Copy the fluid heater text below from "Preferred embodiments of" up to and including "broad features thereof.", word for word.

__EXCERPT TO READ__
● ● ● ● ● ● ●

These and other aspects of the present invention will be discussed in greater detail hereinafter.

BRIEF DESCRIPTION OF THE DRAWINGS

Preferred embodiments of the invention are described below with reference to the following accompanying drawings.

Fig. 1 is a simplified, fragmentary, schematic view of the fluid heater of the present invention, and which shows the broad features thereof.

Fig. 2 is a perspective, top plan view of the fluid heater of the present invention. Fig. 3 is a top plan view of an electrical control box which forms a feature of the present invention.

Fig. 4 is a top plan view of an opened, electrical control box which forms a feature of the present invention. Fig. 5 is a schematic diagram of a first portion of a control circuit which finds usefulness in the present invention.

Fig. 6 is a second, schematic view of a second portion of a control circuit which finds usefulness in the present invention.

DETAILED DESCRIPTION OF THE PREFERRED EMBODIMENTS

Referring more particularly to the drawings, the fluid heater 10 of the present invention is best understood, in its broadest aspect, by a study of Fig. 1. As seen therein, the invention 10 relates to a fluid heater which is operably coupled in fluid flowing relation relative to an object of interest, here depicted as internal combustion motor or engine of conventional design and which is designated by the numeral 1 1. The internal combustion motor or engine 1 1 , as illustrated, is a diesel-type motor or engine which has a multiplicity of cylinders 12 which are made integral with an engine block 13 of conventional design. The engine block has a top portion 14, and a bottom portion 15. An oil sump 16 is made integral with the bottom portion 15. As will be discussed hereinafter, the fluid heater 10 of the present invention has specific features which permit it to be operably coupled in fluid flowing relation with various objects of interest, such as the internal combustion motor 1 1, and wherein the object of interest such as the internal combustion motor 1 1 has a predetermined operational temperature range, and a maximum operational temperature range. The specific features of the fluid heater 10 will now be discussed in the paragraphs, below.

● ● ● ● ● ● ●

__GIVEN MATERIAL__
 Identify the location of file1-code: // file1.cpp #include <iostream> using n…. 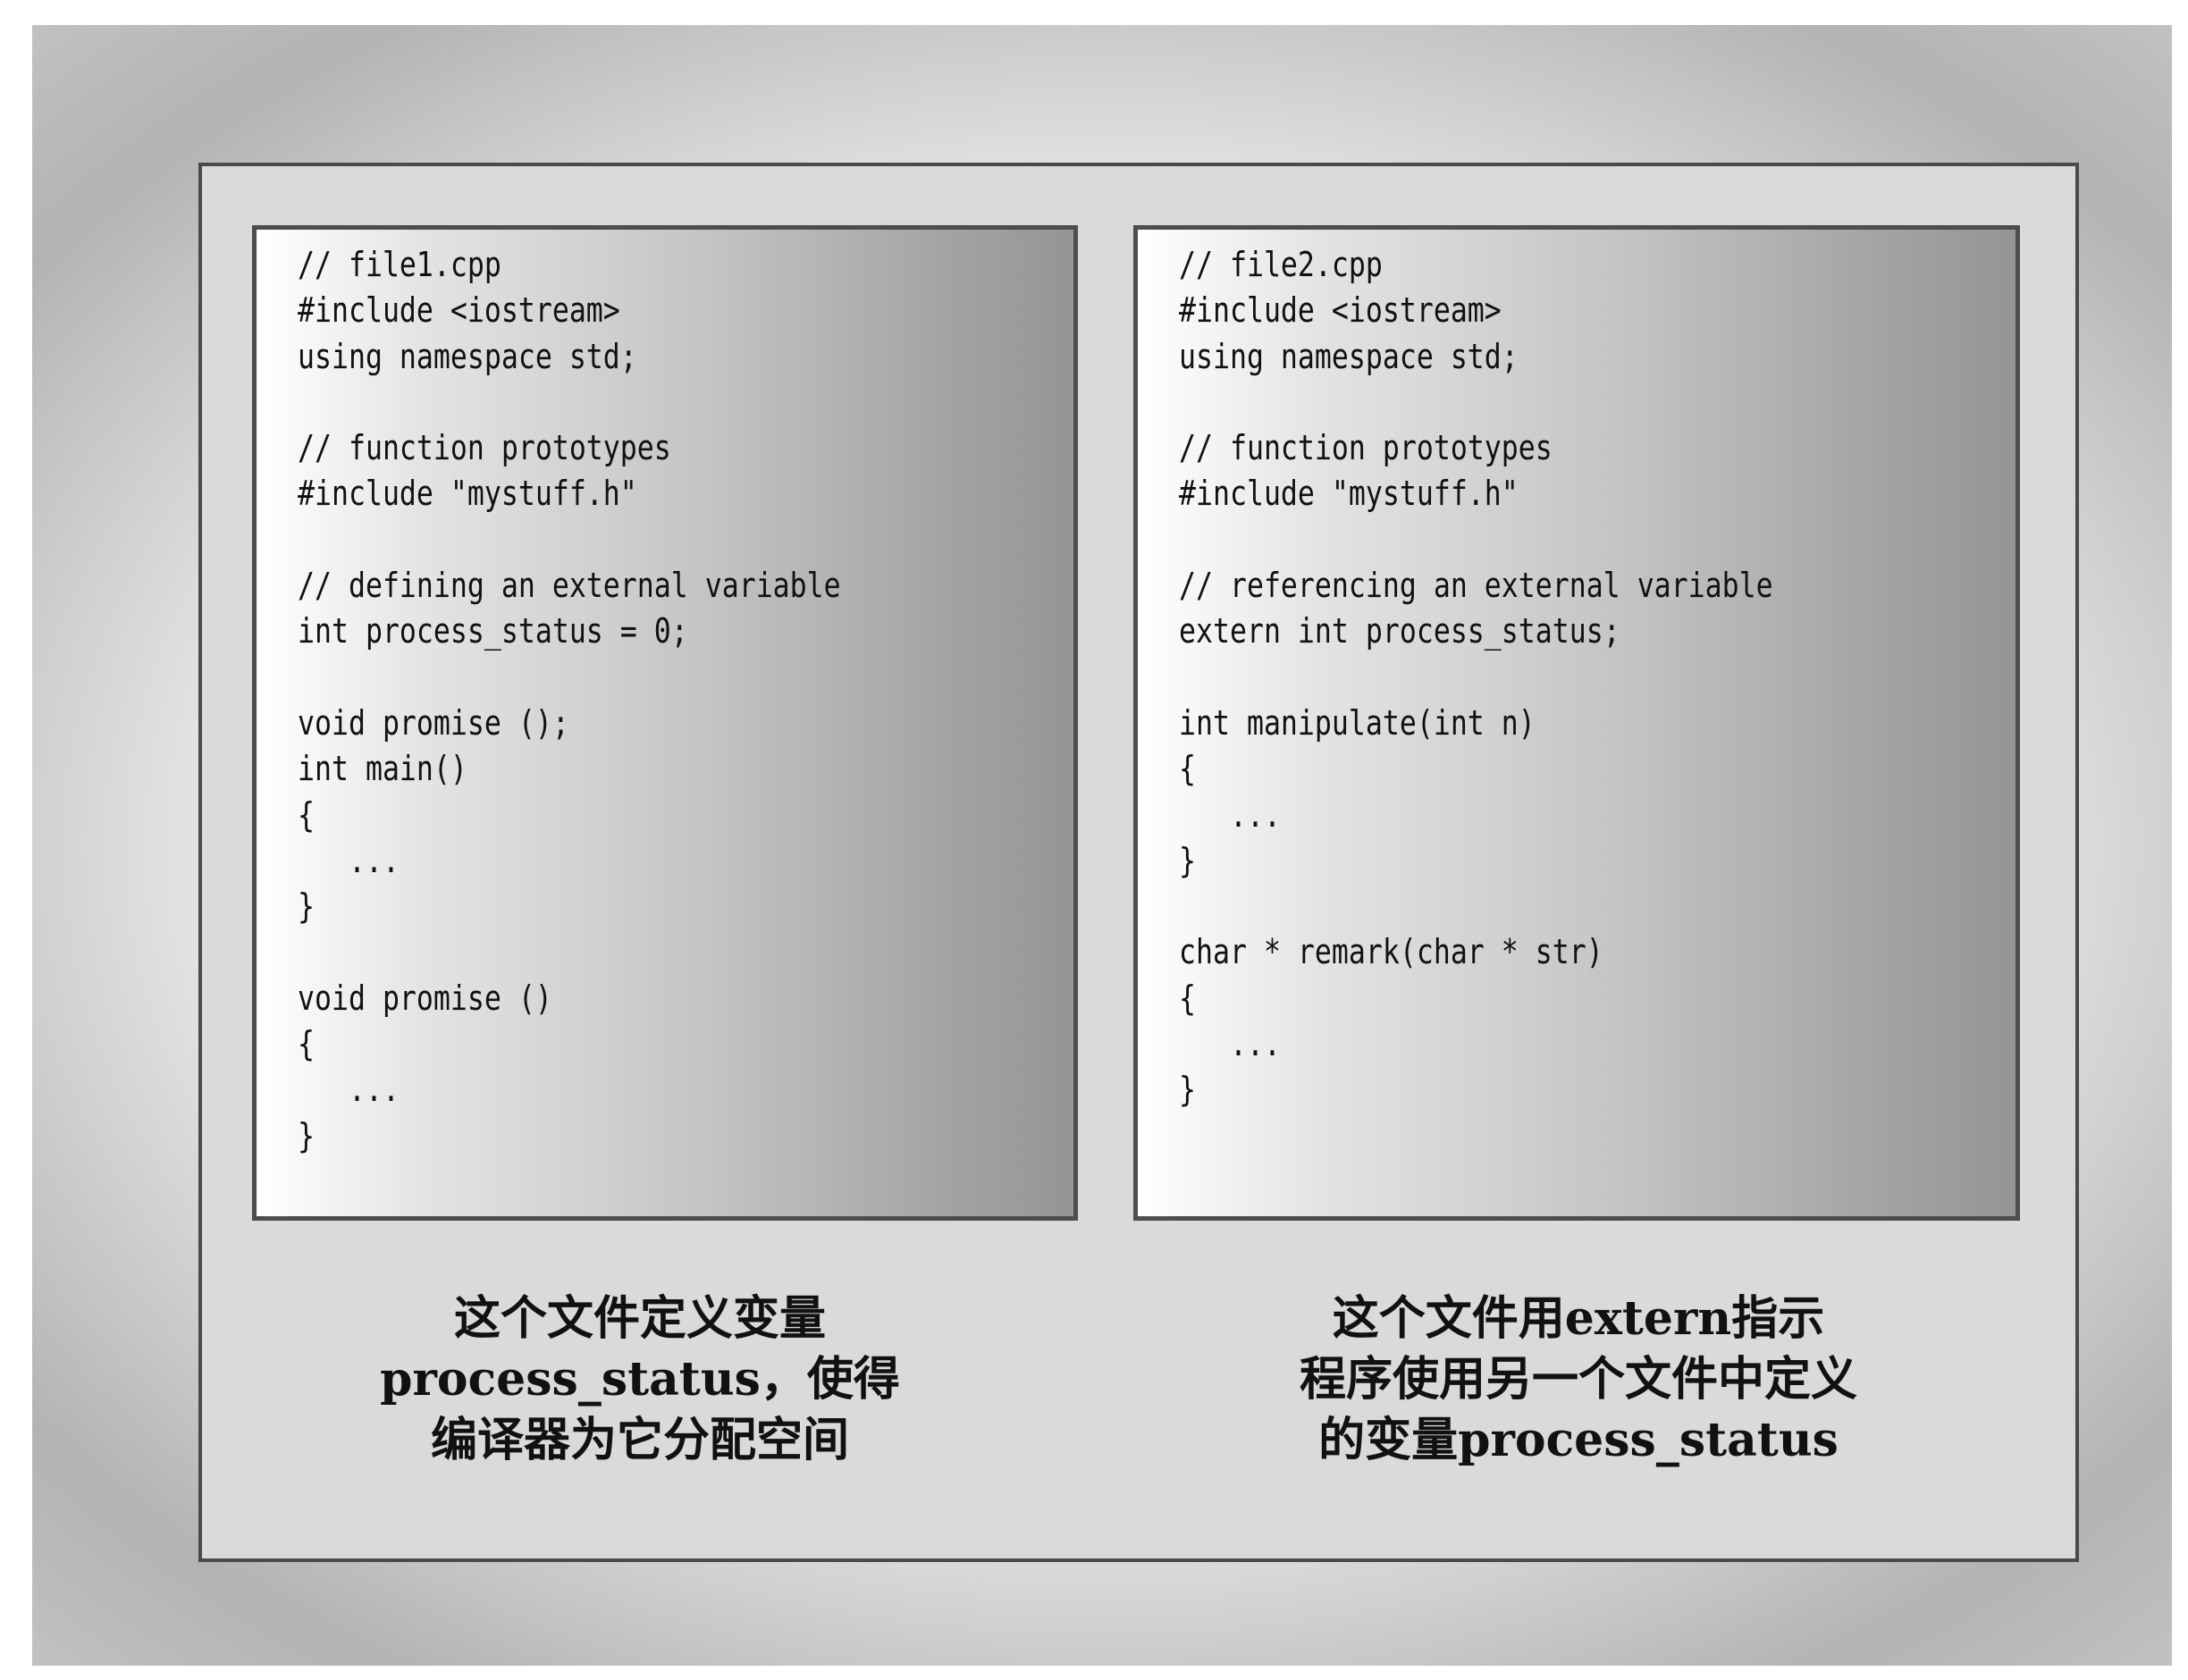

● ● ● ● ● ● ●

__WRITTEN RESPONSE__
Preferred embodiments of the invention are described below with reference to the following accompanying drawings.

Fig. 1 is a simplified, fragmentary, schematic view of the fluid heater of the present invention, and which shows the broad features thereof.